# PAGE EXCERPT:
--- start ---

On Thursday, The Associated Press reported that Russian hackers targeted prominent U.S. politicians and defense contractors, Russian opposition leaders, and Ukrainian officials in addition to the Democratic National Committee. AP obtained what it called a "digital hit list" containing thousands of Kremlin targets from the cybersecurity firm Secureworks, which traced the data after a hacking group known as Fancy Bear tried to "phish" email accounts using a public profile on an email link management platform.
Of the 4,700 individual email addresses targeted by Fancy Bear, AP was able to connect roughly half to account holders. Among the notable targets were then-Secretary of State John Kerry, former Secretary of State Colin Powell, defense contractors for Boeing and Raytheon, Ukrainian President Petro Poroshenko, and the Russian punk band, Pussy Riot. Fancy Bear has long been accused of working on behalf of the Kremlin, and Secureworks' findings also show direct connections between these phishing efforts and the hacking of the DNC's emails during the 2016 presidential election.

--- end ---

# PROBLEMS TO WORK ON:
(1) According to the report on Russian hacking targets, how many individual email addresses did Fancy Bear target?
(2) For each statement, say whether it agrees with the report on Russian hacking targets, answering yes or no and quoting the words of the report that decide it. (a) AP got its list of targets from the cybersecurity firm Secureworks. (b) AP connected every targeted email address to an account holder. (c) Former Secretary of State Colin Powell was among the notable targets.
(3) Transcribe the report on Russian hacking targets from "Of the 4,700" up to and including "2016 presidential election.".
The records after this point are not needed.

# SUPPLIED INFORMATION:
--- start ---

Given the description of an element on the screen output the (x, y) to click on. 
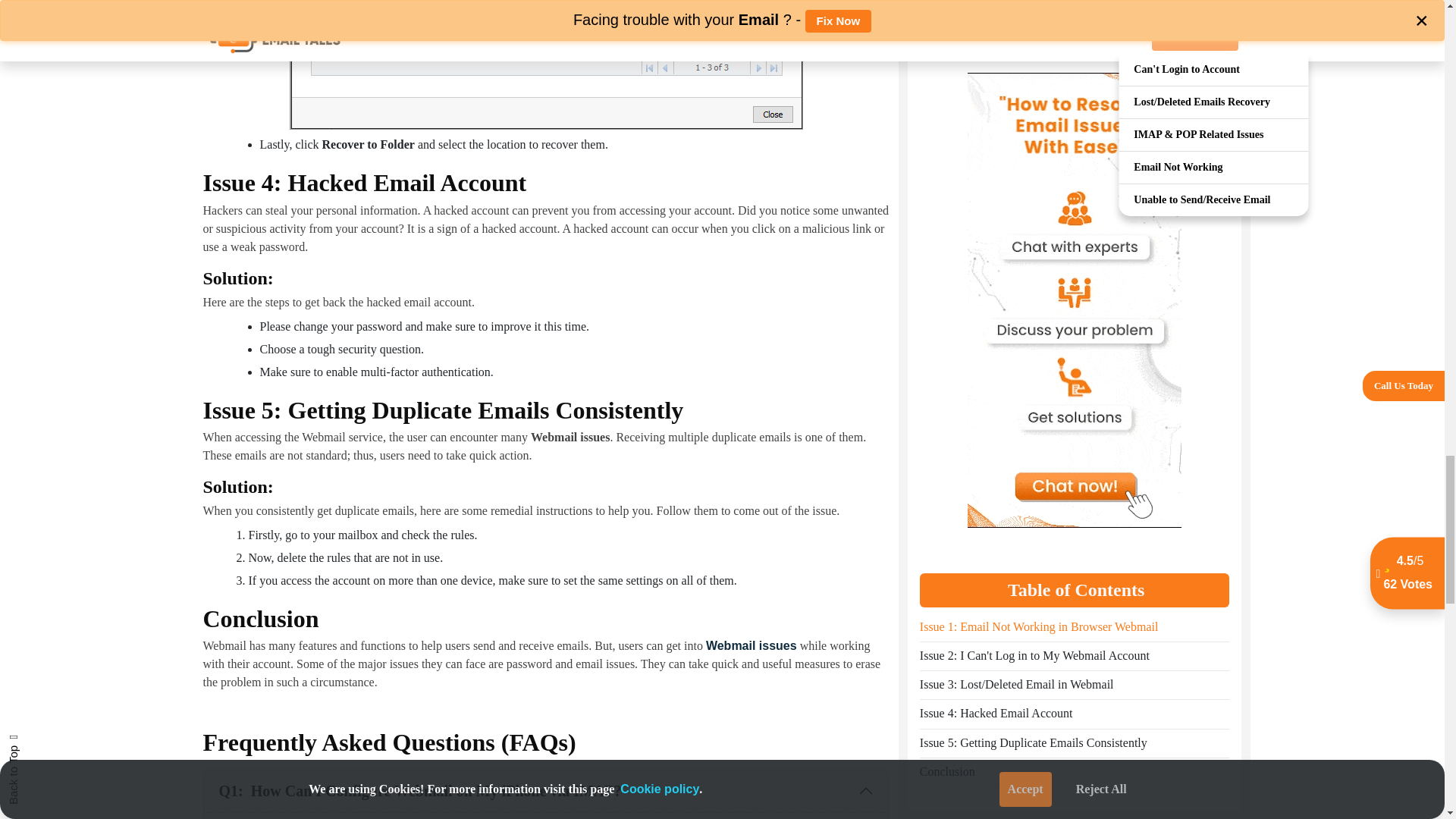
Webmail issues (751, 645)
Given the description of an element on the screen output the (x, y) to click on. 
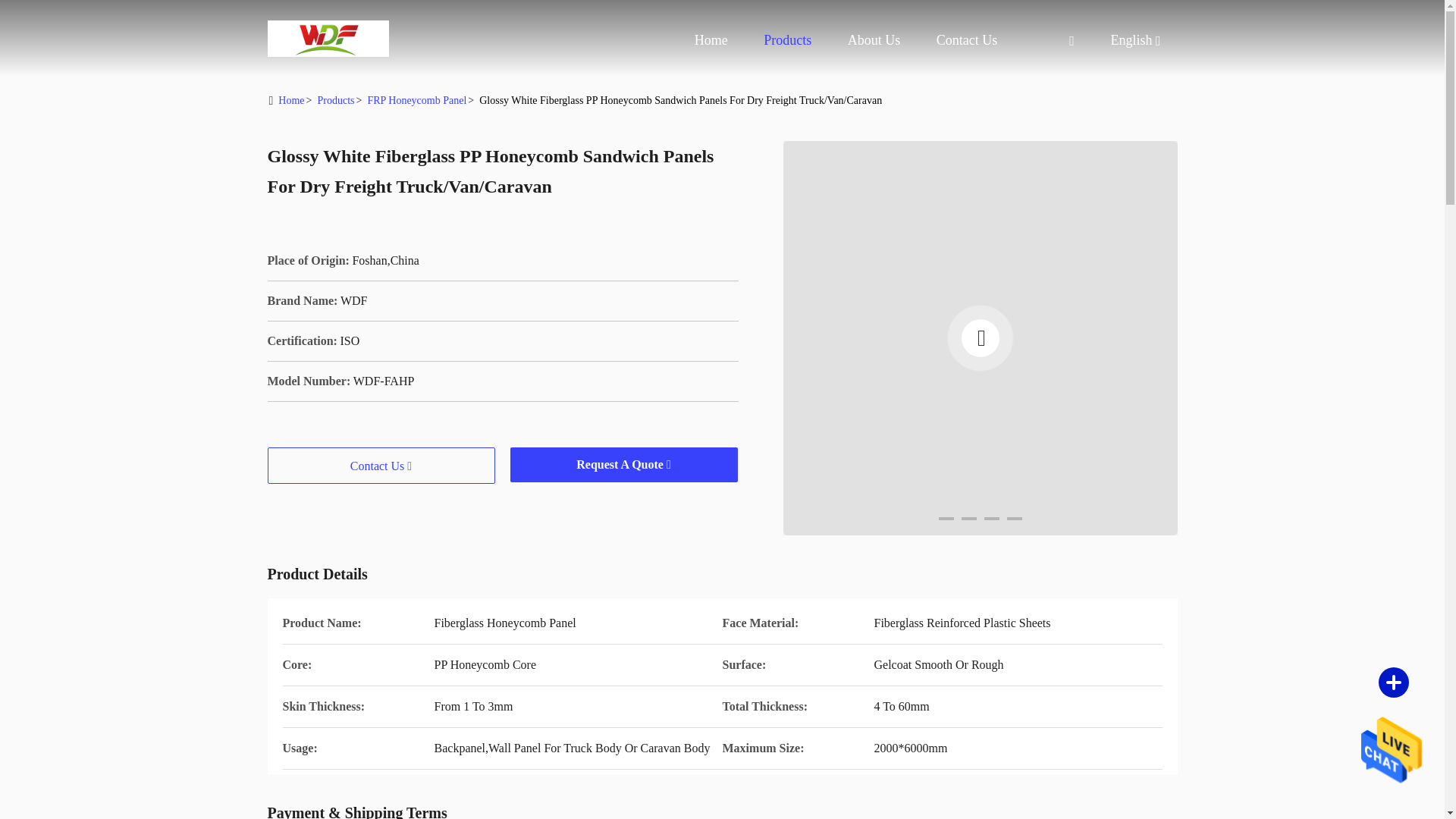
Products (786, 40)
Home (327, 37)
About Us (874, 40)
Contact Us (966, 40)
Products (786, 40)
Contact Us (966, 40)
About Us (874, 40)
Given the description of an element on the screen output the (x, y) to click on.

--- end ---
--- start ---

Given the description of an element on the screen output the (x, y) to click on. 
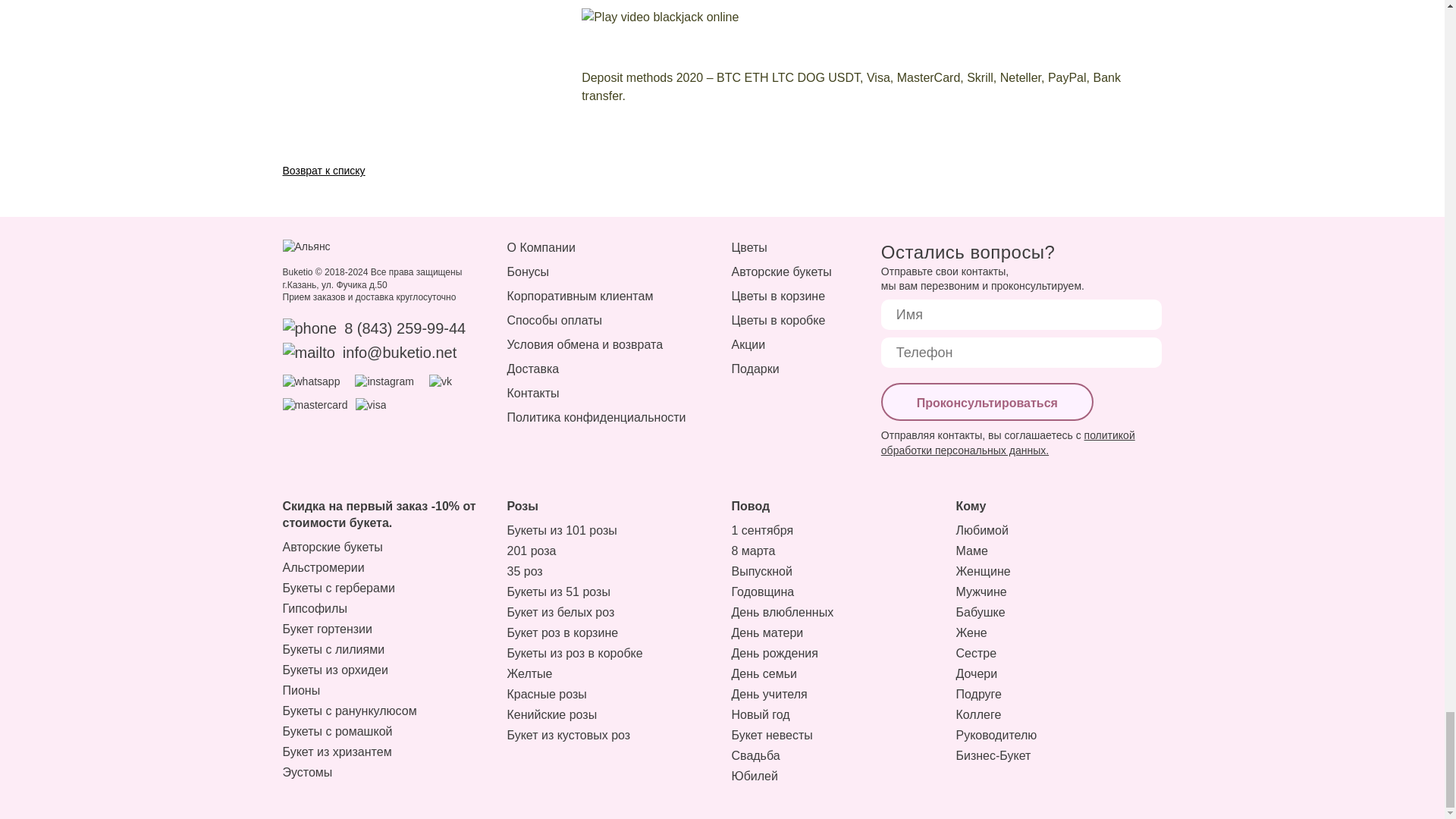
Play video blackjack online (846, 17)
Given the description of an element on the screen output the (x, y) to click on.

--- end ---

# RESPONSES PER TASK:
(1) 4,700 individual email addresses.

(2)
(a) Yes: "AP obtained what it called a "digital hit list" containing thousands of Kremlin targets from the cybersecurity firm Secureworks"
(b) No: "AP was able to connect roughly half to account holders"
(c) Yes: "Among the notable targets were then-Secretary of State John Kerry, former Secretary of State Colin Powell"

(3)
Of the 4,700 individual email addresses targeted by Fancy Bear, AP was able to connect roughly half to account holders. Among the notable targets were then-Secretary of State John Kerry, former Secretary of State Colin Powell, defense contractors for Boeing and Raytheon, Ukrainian President Petro Poroshenko, and the Russian punk band, Pussy Riot. Fancy Bear has long been accused of working on behalf of the Kremlin, and Secureworks' findings also show direct connections between these phishing efforts and the hacking of the DNC's emails during the 2016 presidential election.